With the rising frequency of major environmental events and social movements – from floods to wildfires, and #MeToo to Black Lives Matter – the objective of making the world a better place has gone from personal choice to global necessity. The 2021 UN Intergovernmental Panel on Climate Change report issuing a “code red for humanity” represented another urgent wake-up call.
According to Force for Good’s annual report, the total cost of achieving the SDGs has increased by up to 25 percent in the last year alone, from $116–142tn to $134–176tn. This has been driven by systemic underfunding, high inflation, increasingly urgent requirements for hitting net zero, and an ever-shortening window in which to get all of this done.
Although investors have become increasingly aware of the role their capital should play in addressing environmental and social concerns, the challenge has been to combine the twin goals of “doing good” and “earning a return” in a single investment.
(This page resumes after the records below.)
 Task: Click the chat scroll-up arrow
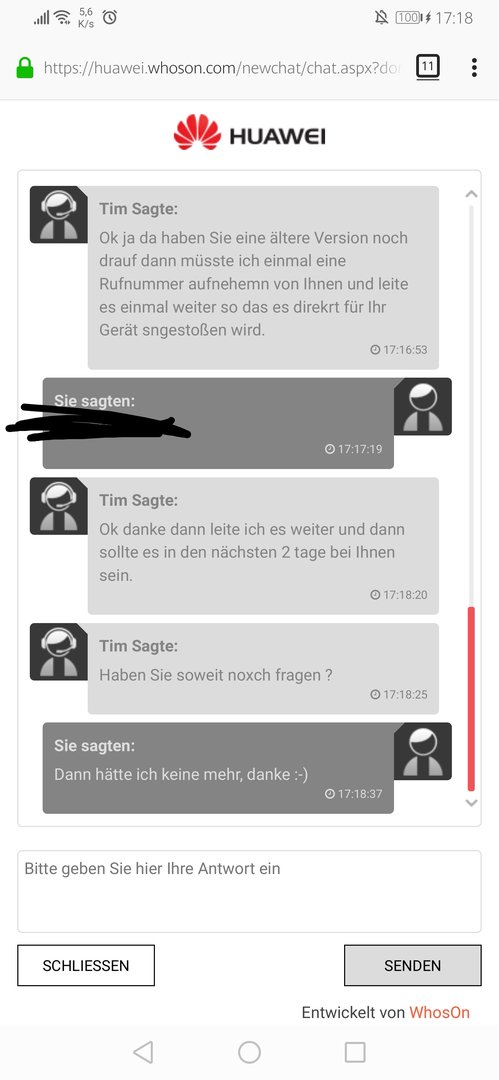tap(471, 194)
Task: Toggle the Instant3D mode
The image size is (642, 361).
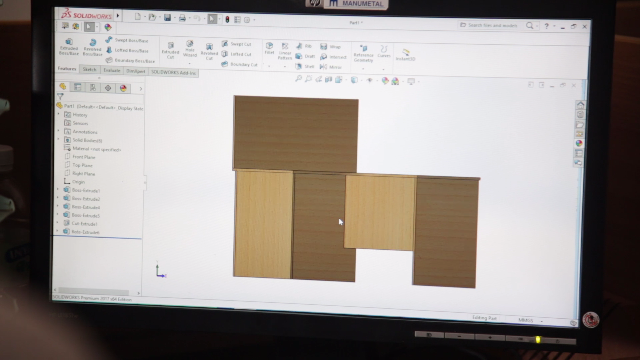Action: pos(405,54)
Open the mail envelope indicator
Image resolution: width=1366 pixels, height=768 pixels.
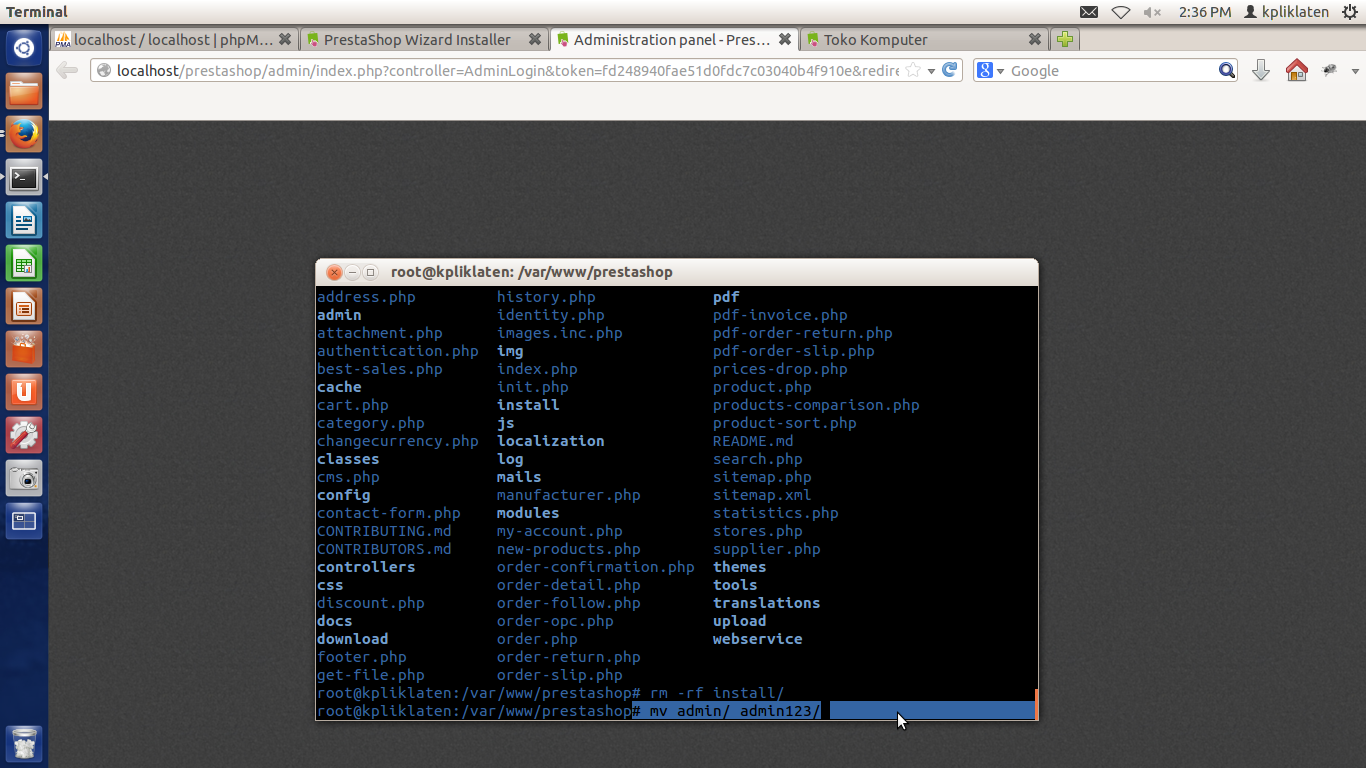pos(1089,11)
Impact projects offer an answer by providing a credible and scalable pathway to balancing a targeted, measurable, and beneficial environmental or social impact on the one hand, with a financial return on the other. Dr. Elmer Lenzen, chair of the macondo foundation: “Impact relates to both the focus on solutions and the opportunities created. Many “handprint” opportunities that are intended to contribute to sustainability objectives, revolve around new technologies and services that seek to shift the mechanics of our daily lives fundamentally.”